Purebred dogs carry a higher risk of breed-specific hereditary diseases because they’re bred from a limited gene pool. Mixed-breed dogs, with their more varied genetic background, are statistically less likely to inherit the specific disease combinations that shorten purebred lifespans. Research published in The American Naturalist found that mixed-breed dogs lived on average 1.2 years longer than purebred dogs across comparable size categories.
That said, this doesn’t mean mixed breeds are immune to health problems. A mixed-breed dog that happens to inherit genes from two breeds with similar vulnerabilities can still develop those conditions. If you have a rescue with unknown background, a DNA test (like Embark or Wisdom Panel) can flag genetic disease risks specific to your dog’s actual makeup — which is genuinely useful information to have early.
The 5 Things You Do in Puppyhood That Actually Affect Lifespan
This is the section that most dog lifespan articles skip entirely — and it’s the one that matters most if your dog is currently a puppy.

The puppy phase (roughly 8 weeks to 18 months) is when the foundation for lifelong health is either built or compromised. Here’s what the research actually supports:
1. Get the Nutrition Right From the Start
Puppy nutrition isn’t just about growth — it’s about how organs, joints, and the immune system develop during the most critical window of biological programming. Low-quality food during puppyhood has been linked to higher rates of joint disease, immune dysfunction, and shortened lifespan in multiple studies.
For large and giant breeds specifically, avoiding overnutrition is as important as avoiding undernutrition. Feeding too much, or feeding a food with the wrong calcium-to-phosphorus ratio, causes bones to grow faster than tendons and cartilage can keep up — leading to painful skeletal conditions that affect quality of life for years.
Our complete puppy feeding schedule by age covers exactly how much to feed at each stage, and how to read a food label to check whether the formula is actually appropriate for your breed size.
2. Establish a Vet Relationship in the First 8 Weeks Home
Don’t wait until something is wrong. A first vet visit within the first two weeks home does two things: it catches any existing health issues early, and it starts the baseline record that will become invaluable as your dog ages.
First-year vet costs are higher than subsequent years because of the vaccine series, but they’re also the most important investment you’ll make in your dog’s long-term health. The American Veterinary Medical Association recommends at least three vet visits in the first year.
3. Keep Them Lean — Especially as a Puppy
This one is harder than it sounds, because puppies are very good at looking hungry even when they’re not. But the research on this point is unusually consistent: dogs maintained at a lean body condition throughout their lives live an average of 1.8 years longer than dogs who are even moderately overweight, according to a landmark 14-year study published in the Journal of the American Veterinary Medical Association.

That number is striking. Nearly two extra years — not from expensive treatments, just from keeping your dog at a healthy weight their whole life.
Use the “rib check” method to monitor weight between vet visits: run your fingers along your dog’s ribcage.
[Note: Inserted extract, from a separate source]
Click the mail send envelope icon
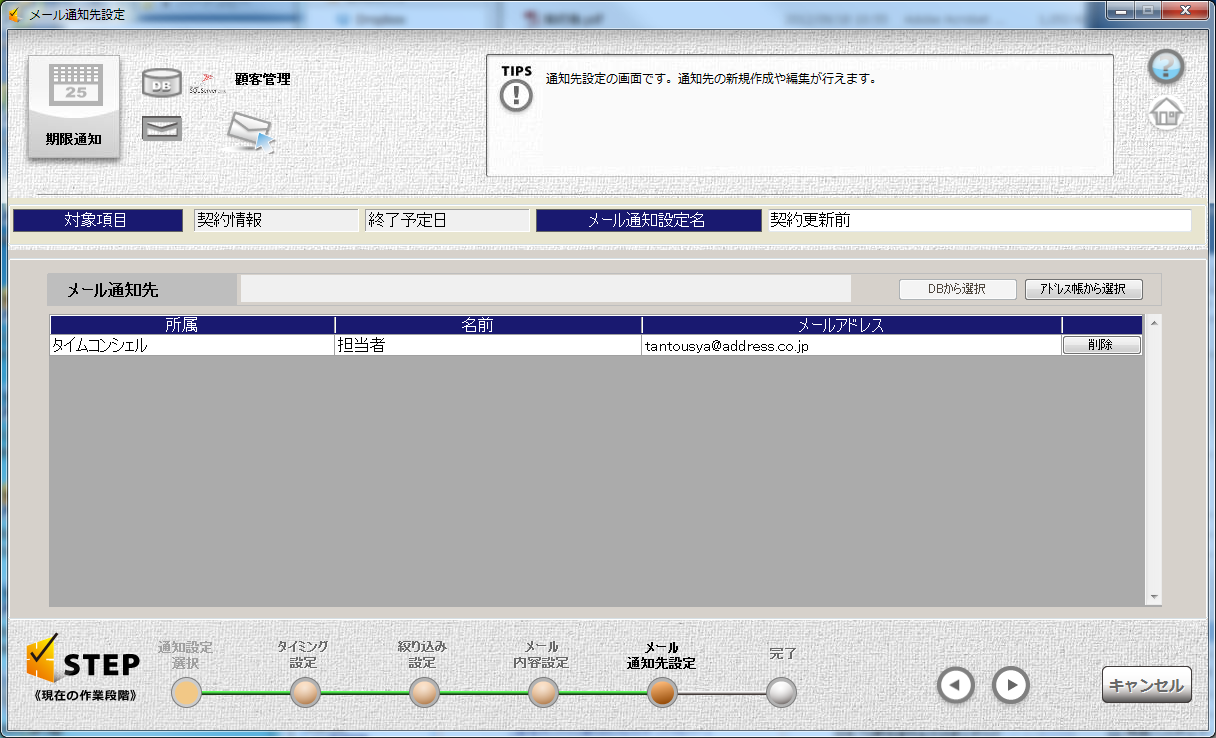Screen dimensions: 1216x738 (249, 131)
You should be able to feel the ribs easily without pressing hard, but not see them from across the room. If you have to press to find them, your dog is carrying too much weight.
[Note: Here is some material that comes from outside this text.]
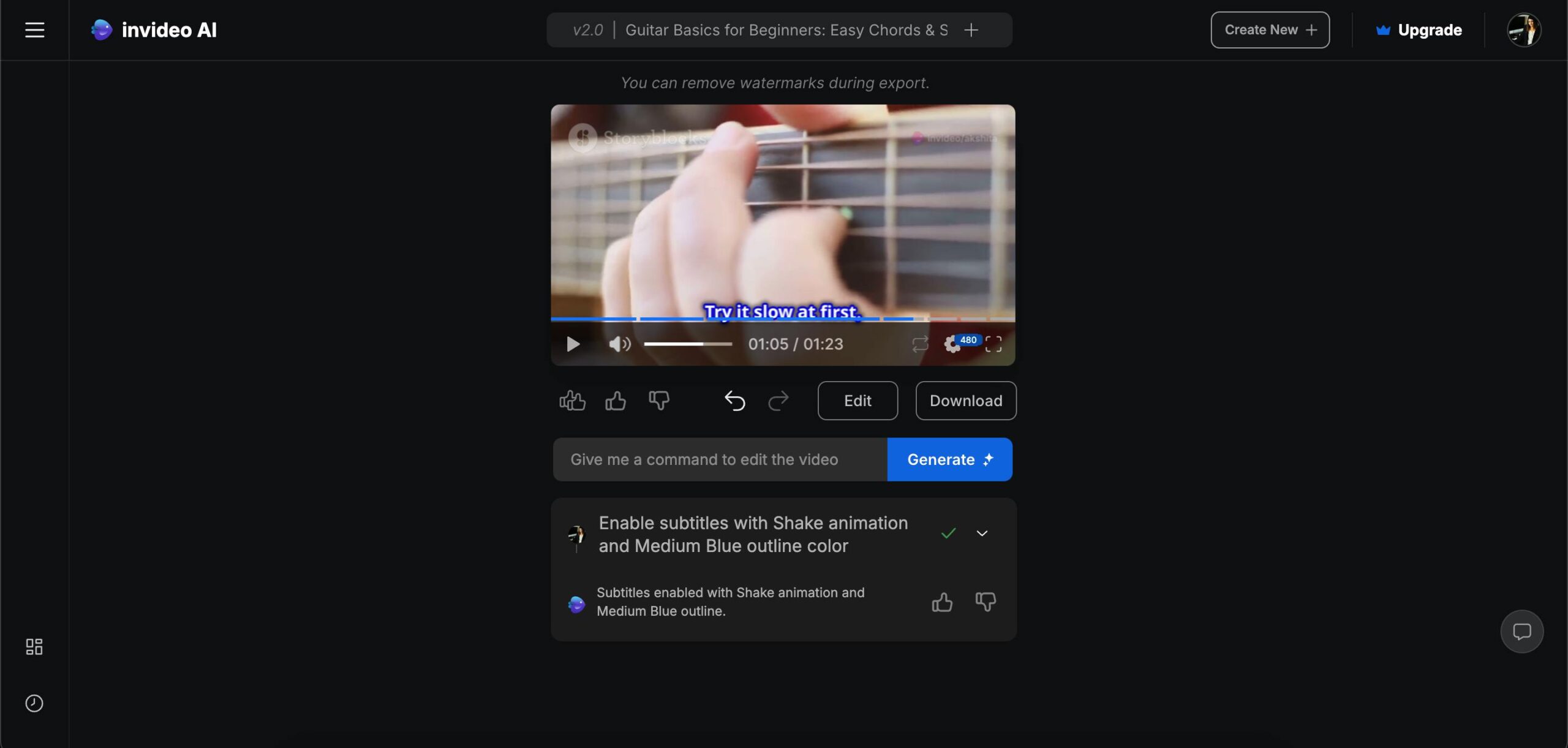Click the share/export icon next to settings
This screenshot has width=1568, height=748.
coord(918,344)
4. Socialize Them Early — It Affects Their Stress Levels for Life
This one surprises people, but chronic stress measurably shortens dogs’ lives, just as it does in humans. Dogs who are fearful or anxious — often because they weren’t adequately socialized during the critical window of 8 to 16 weeks — have elevated cortisol levels that create low-level systemic inflammation over time.
Socialization isn’t just about being “friendly.” It’s about building a nervous system that doesn’t fire stress responses at every unfamiliar sound, person, or dog. That baseline calm has direct physiological benefits.
5. Start Preventive Care Before It Feels Necessary
Heartworm prevention, flea and tick control, annual deworming, dental care — these feel like administrative tasks when your dog is healthy and young. They are actually the highest-leverage health interventions you have access to, because they prevent the cascade of problems that follow untreated parasites, dental disease, and tick-borne infections.
Heartworm disease, for example, is 100% preventable with a monthly medication that costs roughly $10–$15/month. Treating heartworm disease that has progressed costs $1,000–$3,000 and takes months. The math isn’t complicated.
Warning Signs: When to See a Vet Before Your Next Scheduled Visit
Even with the best preventive care, things can come up between appointments. As a new owner, trust your instincts. You know what’s normal for your dog. If something feels off, it probably is.
Seek veterinary care promptly if your puppy shows any of the following:
- Loss of appetite lasting more than 24 hours
- Vomiting or diarrhea more than twice in a day, or any blood in either
- Sudden lethargy or reluctance to move (especially in giant breeds — this can signal bone pain)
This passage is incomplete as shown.